═══ PAGE EXCERPT

THE DAY THE EARTH STOOD STILL

[...] Pride and Glory recalls Street Kings, another dirty-cop film that came out last summer – but Street Kings made a virtue of miscasting in starring a blank-slate actor, an actor who could play a loose-cannon lawman not because he looked tough (he didn't) but because you never knew what he was thinking anyway. His name? Keanu Reeves.

Reeves is perfect casting as the visiting alien in The Day the Earth Stood Still. "This body will take some getting used to," he muses of his human-looking shell, and Keanu himself looks like he's still getting used to his own body, moving stiffly and seldom adjusting his face unless absolutely necessary. The film is a remake, the alien in the 1951 original having been played by Michael Rennie – a sober, faintly dull British actor who specialised in cops and doctors; Reeves adds something more, his air of spaced-out Zen serenity. Alas, the film is feeble, lacking everything from visual coherence to memorable characters. It doesn't even make much sense.

══════
═══ RECORDS SHOWN

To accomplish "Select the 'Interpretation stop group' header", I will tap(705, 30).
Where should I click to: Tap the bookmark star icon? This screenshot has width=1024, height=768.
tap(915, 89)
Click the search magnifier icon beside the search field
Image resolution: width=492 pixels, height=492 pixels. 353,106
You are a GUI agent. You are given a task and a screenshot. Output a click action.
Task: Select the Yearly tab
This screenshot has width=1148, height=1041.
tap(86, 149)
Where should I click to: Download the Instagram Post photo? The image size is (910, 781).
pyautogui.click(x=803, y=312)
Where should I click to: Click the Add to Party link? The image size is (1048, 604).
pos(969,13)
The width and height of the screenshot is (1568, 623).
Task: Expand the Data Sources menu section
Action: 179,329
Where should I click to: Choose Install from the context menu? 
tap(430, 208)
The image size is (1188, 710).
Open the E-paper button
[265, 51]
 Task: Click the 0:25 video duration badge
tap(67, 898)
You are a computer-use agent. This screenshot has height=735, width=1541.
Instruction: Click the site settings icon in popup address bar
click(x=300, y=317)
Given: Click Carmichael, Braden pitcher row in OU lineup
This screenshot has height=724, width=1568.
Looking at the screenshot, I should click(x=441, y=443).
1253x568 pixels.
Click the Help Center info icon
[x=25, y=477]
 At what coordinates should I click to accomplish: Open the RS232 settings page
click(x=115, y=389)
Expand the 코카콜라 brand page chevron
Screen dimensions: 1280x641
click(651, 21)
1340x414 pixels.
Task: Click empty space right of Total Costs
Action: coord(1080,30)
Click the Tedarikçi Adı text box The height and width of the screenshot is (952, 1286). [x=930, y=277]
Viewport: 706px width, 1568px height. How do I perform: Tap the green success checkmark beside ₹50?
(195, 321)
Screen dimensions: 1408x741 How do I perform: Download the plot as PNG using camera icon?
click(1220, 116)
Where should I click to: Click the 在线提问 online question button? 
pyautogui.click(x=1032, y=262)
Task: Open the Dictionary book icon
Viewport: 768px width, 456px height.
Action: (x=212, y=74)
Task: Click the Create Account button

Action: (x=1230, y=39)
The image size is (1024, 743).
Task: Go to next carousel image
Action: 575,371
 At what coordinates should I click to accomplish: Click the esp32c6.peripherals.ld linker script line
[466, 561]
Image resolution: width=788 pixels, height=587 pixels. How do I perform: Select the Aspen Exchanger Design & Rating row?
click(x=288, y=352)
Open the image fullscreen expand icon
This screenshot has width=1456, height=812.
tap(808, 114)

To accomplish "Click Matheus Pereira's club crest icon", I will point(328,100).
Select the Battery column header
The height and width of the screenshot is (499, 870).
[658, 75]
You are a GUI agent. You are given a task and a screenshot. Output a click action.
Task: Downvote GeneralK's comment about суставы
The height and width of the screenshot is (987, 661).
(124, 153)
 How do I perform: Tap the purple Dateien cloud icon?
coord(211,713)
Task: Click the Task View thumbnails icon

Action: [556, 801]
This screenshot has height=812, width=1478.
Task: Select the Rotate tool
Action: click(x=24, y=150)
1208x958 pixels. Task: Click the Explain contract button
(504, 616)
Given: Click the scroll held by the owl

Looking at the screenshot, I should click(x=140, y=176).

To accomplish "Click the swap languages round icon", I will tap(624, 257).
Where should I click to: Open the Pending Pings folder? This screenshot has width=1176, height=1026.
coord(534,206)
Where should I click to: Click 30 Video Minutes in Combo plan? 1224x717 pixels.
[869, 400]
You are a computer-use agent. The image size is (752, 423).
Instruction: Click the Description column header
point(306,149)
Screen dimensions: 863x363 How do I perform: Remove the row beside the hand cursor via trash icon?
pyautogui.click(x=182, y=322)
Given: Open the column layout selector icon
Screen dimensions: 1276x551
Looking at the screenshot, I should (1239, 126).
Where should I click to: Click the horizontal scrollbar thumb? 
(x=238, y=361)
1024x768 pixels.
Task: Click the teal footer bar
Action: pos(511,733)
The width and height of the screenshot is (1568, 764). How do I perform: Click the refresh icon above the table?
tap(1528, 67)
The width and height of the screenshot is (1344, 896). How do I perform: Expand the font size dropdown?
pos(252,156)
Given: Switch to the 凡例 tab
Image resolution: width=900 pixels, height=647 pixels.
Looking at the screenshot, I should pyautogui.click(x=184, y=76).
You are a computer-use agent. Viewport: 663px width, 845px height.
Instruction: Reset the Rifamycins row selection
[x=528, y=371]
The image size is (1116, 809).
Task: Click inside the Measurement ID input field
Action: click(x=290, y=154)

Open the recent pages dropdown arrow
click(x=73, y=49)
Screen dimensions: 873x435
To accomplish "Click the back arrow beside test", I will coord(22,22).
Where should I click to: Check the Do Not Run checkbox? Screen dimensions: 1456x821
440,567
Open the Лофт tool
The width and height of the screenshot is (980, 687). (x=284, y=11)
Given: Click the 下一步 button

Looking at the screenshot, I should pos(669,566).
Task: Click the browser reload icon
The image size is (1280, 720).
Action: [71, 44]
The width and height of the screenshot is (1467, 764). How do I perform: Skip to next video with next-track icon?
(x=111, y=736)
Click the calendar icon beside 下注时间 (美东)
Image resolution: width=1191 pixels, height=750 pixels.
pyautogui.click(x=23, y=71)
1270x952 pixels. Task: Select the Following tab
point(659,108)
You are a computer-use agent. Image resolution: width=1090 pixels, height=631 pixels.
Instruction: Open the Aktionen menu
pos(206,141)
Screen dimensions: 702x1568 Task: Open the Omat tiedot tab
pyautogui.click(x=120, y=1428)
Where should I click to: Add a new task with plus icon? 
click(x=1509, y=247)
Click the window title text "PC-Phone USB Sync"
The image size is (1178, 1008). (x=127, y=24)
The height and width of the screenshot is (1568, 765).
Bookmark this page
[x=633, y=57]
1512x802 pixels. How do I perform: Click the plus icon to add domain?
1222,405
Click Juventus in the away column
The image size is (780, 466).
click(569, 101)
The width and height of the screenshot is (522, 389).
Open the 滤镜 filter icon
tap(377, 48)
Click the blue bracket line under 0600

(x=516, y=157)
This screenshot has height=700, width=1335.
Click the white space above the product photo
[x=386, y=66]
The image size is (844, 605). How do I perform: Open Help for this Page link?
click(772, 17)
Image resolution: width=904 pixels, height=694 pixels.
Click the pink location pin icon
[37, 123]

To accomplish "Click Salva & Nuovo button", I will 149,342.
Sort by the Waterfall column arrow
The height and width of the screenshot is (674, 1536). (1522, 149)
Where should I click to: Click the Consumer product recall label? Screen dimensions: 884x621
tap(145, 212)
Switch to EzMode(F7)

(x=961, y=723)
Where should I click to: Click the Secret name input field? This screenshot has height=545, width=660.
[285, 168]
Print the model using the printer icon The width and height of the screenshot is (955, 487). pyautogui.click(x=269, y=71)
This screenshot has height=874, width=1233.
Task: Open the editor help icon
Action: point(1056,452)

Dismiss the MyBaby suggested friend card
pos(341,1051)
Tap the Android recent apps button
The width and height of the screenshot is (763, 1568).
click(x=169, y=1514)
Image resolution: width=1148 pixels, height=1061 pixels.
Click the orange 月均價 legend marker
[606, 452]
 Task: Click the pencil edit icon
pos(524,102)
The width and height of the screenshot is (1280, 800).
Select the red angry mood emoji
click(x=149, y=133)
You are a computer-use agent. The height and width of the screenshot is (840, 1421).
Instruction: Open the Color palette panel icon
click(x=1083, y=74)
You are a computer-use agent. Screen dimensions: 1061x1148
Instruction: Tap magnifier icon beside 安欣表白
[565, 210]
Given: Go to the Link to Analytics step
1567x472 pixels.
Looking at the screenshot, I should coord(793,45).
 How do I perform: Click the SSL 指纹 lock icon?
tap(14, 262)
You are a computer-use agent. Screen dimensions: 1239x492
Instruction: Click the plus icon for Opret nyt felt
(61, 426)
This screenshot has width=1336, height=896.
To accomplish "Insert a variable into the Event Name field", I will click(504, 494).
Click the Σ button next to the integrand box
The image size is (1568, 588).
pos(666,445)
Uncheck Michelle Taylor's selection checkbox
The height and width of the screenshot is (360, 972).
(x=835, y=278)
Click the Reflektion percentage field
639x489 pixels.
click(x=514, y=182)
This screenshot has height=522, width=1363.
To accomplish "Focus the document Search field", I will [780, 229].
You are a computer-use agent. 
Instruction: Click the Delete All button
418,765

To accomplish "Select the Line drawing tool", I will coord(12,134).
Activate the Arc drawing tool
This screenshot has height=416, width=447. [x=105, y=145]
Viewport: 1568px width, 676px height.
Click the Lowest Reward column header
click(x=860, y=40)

══════

▶ **TASKS AND EXERCISES**:
1) In the review of The Day the Earth Stood Still, who played the alien in the 1951 original?
2) Copy the review of The Day the Earth Stood Still word for word, starting with "[...] Pride and" and going on through "name? Keanu Reeves.".
3) Write the next part of the review of The Day the Earth Stood Still, picking up after its final sentence.
The items have nothing to do with this work.

▶ **ANSWERS BY TASK**:
1) Michael Rennie

2)
[...] Pride and Glory recalls Street Kings, another dirty-cop film that came out last summer – but Street Kings made a virtue of miscasting in starring a blank-slate actor, an actor who could play a loose-cannon lawman not because he looked tough (he didn't) but because you never knew what he was thinking anyway. His name? Keanu Reeves.

3)
The alien ("Klaatu") in the original came to Earth to deliver a warning: 'Live peacefully or else', a fitting Message for the early years of the Cold War. Keanu in the remake also claims he wants to "reason" with humanity, but in fact he's come as an executioner. The decision to destroy human beings has already been taken; he's just here to pull the switch – to "begin the procedure", collect animal species for future preservation in a Noah's Ark scenario, then scorch the rest with an army of killer bugs that destroy everything in their path. He has no reason to be hanging out with tasty scientist Jennifer Connelly and her truculent stepson (Jaden Smith), much less allow himself to be taken prisoner by the US government. Rennie in the original deliberately set out to live among humans, the better to try and understand them, but here it's just dumb luck that Keanu finally realises – with the bugs about to wreak havoc – that we may be "a destructive race" but we also have "another side". Phew, talk about a narrow escape.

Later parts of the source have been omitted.